▸ EXERCISE BRIEF
Can you pull out every row below that contains the string "Expand"? Case matters, so count only matches with the same capitalization.

▸ SUPPLIED DATA

***

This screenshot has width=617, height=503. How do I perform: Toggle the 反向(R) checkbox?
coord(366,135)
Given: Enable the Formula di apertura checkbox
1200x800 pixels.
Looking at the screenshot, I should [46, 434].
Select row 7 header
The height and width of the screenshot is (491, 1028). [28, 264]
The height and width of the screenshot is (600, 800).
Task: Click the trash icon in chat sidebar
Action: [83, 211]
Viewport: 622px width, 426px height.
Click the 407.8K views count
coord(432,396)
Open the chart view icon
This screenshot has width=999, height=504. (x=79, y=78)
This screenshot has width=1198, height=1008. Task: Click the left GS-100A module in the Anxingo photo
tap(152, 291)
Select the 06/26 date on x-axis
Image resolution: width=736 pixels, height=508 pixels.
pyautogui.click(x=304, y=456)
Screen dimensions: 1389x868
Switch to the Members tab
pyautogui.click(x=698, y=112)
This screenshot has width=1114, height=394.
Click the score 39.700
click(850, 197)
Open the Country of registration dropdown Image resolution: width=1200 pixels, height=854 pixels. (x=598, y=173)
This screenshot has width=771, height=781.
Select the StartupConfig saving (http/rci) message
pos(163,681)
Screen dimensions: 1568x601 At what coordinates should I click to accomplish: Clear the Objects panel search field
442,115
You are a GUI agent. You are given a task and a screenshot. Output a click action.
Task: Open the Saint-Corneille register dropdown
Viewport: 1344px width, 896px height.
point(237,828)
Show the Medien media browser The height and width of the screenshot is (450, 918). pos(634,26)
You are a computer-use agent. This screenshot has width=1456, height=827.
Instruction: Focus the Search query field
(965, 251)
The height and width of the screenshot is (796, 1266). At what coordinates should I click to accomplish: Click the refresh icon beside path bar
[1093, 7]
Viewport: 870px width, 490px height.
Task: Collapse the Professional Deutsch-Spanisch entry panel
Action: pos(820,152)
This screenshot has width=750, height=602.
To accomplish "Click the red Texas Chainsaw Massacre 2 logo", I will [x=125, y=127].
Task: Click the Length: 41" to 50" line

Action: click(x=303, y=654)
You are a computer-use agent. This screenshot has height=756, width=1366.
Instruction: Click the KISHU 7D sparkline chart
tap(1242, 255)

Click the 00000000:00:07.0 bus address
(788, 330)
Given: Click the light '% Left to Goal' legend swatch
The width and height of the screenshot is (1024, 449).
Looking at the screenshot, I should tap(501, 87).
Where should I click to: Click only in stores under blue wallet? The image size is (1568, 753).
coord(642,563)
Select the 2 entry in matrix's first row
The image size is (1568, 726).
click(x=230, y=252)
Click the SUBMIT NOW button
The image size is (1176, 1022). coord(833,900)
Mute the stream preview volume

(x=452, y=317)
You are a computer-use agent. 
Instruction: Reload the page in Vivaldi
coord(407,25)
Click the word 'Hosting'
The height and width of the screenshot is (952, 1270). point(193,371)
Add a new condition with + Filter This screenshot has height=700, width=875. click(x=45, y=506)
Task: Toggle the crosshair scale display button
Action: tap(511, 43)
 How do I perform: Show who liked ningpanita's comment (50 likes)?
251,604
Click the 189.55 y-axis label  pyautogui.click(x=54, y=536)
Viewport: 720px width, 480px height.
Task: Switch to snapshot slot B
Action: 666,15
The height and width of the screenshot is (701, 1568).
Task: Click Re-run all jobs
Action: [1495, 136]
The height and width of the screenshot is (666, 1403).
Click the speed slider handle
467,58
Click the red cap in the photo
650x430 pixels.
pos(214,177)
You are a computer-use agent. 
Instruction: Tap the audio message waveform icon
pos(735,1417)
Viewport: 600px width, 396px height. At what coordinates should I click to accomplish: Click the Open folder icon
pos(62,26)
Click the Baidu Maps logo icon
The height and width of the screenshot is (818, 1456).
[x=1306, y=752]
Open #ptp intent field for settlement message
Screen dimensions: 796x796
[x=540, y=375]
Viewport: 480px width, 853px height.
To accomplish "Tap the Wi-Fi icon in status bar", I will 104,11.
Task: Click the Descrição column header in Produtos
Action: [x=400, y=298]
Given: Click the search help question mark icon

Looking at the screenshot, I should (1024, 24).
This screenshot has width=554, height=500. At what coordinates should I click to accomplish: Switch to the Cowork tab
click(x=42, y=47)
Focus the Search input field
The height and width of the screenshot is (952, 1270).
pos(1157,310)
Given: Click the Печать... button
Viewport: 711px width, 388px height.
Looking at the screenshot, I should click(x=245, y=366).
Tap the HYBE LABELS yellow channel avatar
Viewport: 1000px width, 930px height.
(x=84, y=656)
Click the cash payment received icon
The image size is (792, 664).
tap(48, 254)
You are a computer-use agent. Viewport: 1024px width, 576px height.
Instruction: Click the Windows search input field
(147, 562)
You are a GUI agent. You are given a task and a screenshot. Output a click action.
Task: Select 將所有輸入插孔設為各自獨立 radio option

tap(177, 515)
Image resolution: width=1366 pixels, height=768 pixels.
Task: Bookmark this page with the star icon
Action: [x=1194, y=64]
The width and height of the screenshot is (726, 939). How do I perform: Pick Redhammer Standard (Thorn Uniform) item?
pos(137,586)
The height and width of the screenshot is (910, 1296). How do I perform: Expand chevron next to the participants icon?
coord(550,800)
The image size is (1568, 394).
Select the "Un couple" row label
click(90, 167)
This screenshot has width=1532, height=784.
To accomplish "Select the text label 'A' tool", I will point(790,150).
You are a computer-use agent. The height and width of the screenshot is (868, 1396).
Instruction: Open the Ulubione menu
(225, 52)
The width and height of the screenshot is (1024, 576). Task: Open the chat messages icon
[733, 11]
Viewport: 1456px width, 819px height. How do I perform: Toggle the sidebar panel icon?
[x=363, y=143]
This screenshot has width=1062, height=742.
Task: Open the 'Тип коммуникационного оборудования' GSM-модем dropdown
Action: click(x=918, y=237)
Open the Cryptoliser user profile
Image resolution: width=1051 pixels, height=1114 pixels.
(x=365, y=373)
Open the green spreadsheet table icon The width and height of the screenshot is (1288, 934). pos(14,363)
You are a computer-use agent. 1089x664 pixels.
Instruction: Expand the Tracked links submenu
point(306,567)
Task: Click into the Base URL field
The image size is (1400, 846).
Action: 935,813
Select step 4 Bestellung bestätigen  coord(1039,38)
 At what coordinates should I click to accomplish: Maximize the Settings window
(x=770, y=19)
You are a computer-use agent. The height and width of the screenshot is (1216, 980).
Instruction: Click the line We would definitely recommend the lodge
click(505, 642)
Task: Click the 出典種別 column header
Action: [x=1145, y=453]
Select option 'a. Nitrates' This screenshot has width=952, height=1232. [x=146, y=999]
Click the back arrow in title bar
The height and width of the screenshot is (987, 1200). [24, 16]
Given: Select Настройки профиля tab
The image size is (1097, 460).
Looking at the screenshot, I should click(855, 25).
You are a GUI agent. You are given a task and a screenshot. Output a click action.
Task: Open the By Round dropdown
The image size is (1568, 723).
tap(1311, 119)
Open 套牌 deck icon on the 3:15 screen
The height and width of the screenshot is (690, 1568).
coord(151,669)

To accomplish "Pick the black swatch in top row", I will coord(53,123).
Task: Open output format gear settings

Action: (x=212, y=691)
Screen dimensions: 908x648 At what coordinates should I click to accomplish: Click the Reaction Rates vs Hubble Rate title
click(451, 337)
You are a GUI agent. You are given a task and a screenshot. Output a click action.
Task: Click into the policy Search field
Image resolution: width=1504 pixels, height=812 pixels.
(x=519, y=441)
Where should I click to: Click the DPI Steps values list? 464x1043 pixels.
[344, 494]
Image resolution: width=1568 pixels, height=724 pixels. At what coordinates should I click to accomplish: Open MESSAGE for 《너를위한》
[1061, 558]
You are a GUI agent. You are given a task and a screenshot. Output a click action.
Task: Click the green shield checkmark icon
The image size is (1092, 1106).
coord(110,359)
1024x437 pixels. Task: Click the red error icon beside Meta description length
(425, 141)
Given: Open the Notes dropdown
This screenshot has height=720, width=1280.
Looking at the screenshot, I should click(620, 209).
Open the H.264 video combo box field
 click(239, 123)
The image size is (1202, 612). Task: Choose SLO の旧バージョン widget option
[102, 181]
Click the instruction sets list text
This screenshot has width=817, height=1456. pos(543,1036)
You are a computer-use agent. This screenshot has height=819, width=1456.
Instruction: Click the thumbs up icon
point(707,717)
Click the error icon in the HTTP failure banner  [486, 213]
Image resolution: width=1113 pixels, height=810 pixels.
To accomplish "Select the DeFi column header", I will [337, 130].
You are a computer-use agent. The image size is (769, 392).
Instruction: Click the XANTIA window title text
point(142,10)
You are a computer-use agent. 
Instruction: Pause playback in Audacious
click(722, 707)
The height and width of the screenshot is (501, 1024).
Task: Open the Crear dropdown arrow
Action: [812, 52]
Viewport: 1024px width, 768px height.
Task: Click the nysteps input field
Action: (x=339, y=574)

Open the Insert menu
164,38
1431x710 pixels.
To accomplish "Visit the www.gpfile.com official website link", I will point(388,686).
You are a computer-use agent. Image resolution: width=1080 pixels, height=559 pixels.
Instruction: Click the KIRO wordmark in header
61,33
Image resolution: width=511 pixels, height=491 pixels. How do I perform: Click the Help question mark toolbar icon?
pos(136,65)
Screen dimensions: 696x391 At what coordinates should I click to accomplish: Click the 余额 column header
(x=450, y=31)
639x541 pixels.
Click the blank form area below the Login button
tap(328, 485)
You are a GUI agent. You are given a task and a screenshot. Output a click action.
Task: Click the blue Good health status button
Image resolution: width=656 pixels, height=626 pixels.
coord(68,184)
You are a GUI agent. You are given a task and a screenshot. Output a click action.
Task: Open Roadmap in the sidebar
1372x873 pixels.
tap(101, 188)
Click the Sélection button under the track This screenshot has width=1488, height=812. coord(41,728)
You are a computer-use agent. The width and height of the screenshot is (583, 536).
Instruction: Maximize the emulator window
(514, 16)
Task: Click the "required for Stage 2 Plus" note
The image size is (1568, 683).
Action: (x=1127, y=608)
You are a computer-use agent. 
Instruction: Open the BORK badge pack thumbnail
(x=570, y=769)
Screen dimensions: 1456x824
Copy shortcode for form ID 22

***

▸ EXERCISE OUTPUT
The height and width of the screenshot is (910, 1296). How do I perform: Expand chevron next to the participants icon?
Instruction: Expand the Tracked links submenu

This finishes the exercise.